* **Quoted passage**
+++
The table is the practical distillation of every theorem above: the left column is the design question, and the algebra (group, linearity, parity) dictates the verdict in the right.

11. Summary¶

Algebra. (GF(2)^n, ^) is an elementary abelian 2-group and an n-dimensional GF(2)-vector space (Theorems 2.1–2.3). The four "junior identities" are the group axioms; 0 is the identity, every element is self-inverse, and ^ is associative and commutative.
Pairing. XOR-folding depends only on per-bit parity (Propositions 3.2–3.3). With exactly one odd-multiplicity value, the fold equals that value (Theorem 4.1) — the single-number theorem, proved in one line from cancellation.
Two-singles split. XOR-all gives a ^ b ≠ 0; the lowest set bit X & (-X) marks a position where a, b differ (Lemma 5.1), so partitioning on that bit isolates each into its own single-number subproblem (Theorem 5.3).
Mod-k generalization. "Others appear k times" is solved by counting each bit's occurrences mod k (Theorem 6.1); the k=3 two-accumulator machine is a per-bit base-3 state machine, proven correct by a 3-state transition table (Theorem 6.2); k=2 is plain XOR-all.
+++
* **Provided information**
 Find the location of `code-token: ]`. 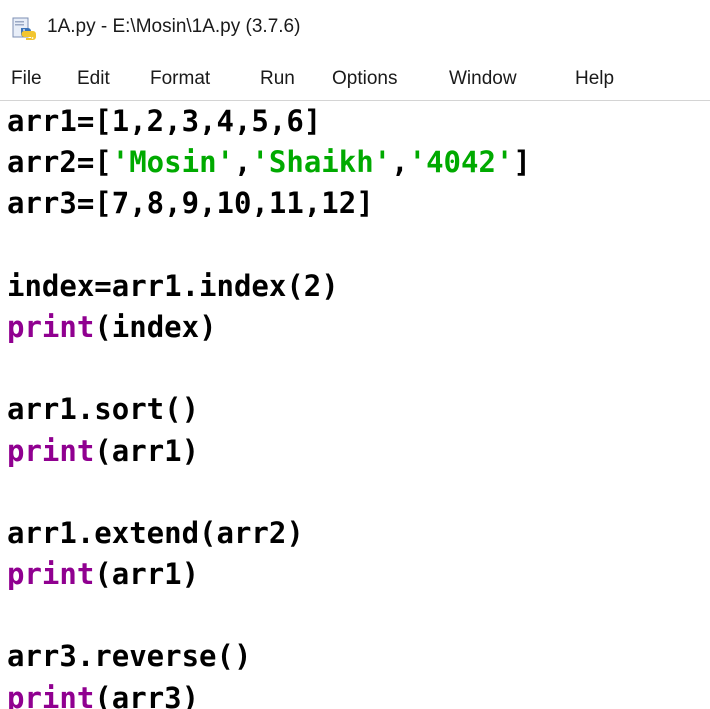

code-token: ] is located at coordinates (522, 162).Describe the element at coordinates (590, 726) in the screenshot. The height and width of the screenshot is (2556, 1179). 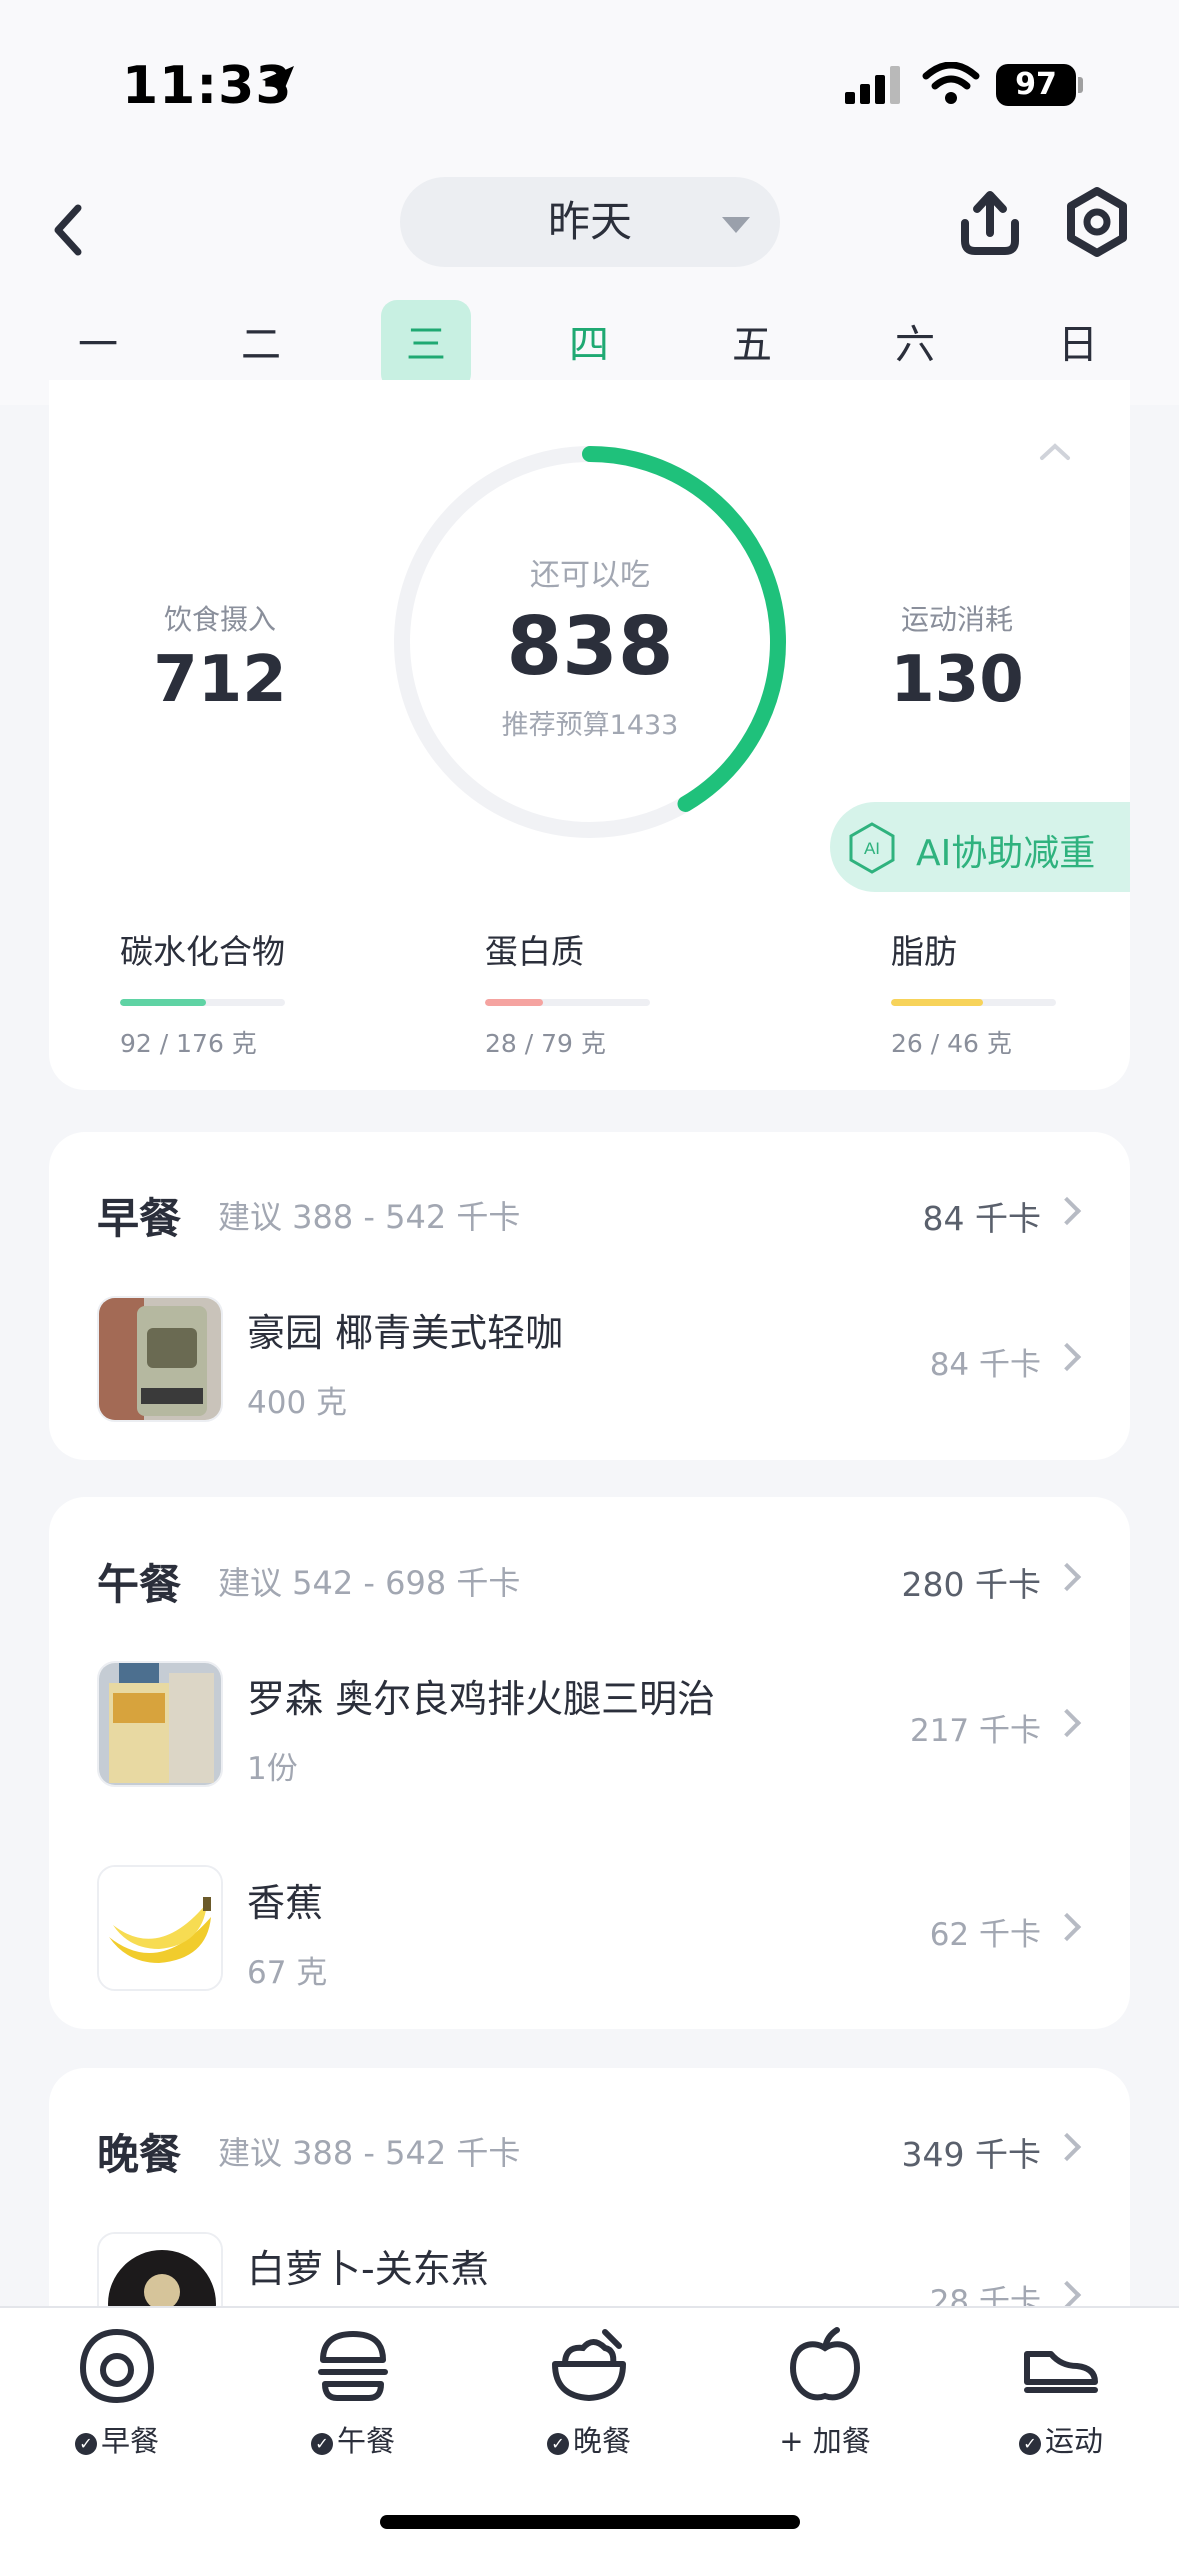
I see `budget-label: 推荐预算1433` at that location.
+++
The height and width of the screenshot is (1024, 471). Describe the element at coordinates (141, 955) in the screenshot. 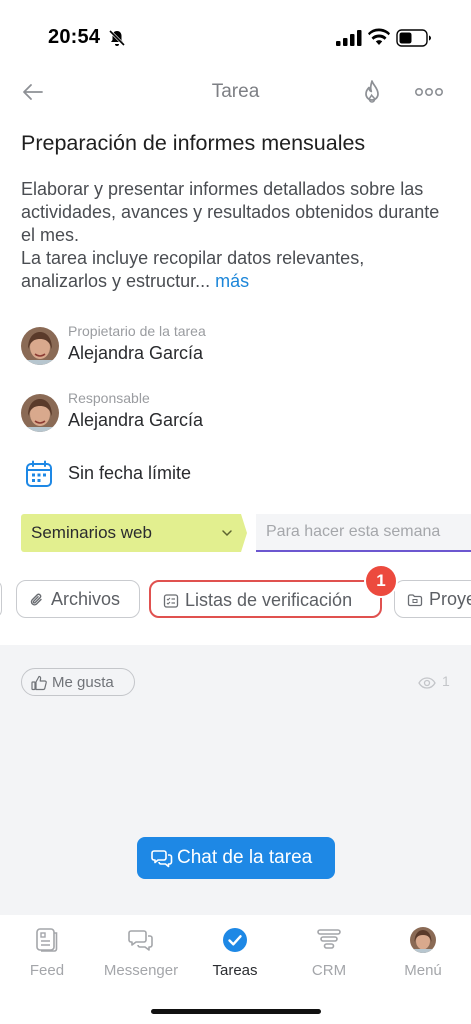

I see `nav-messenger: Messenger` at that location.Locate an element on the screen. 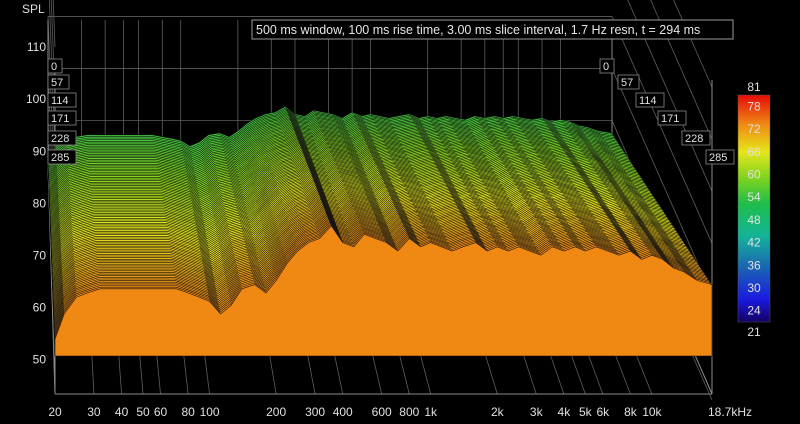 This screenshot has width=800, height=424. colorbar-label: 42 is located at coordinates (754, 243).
+++
* **Task instructions**
Answer these from the XOR summary:
(a) Which theorem is called the single-number theorem?
(b) What expression gives the lowest set bit?
(c) For k=3, what proves the two-accumulator machine correct?

* **Response for this exercise**
(a) Theorem 4.1
(b) X & (-X)
(c) A 3-state transition table (Theorem 6.2)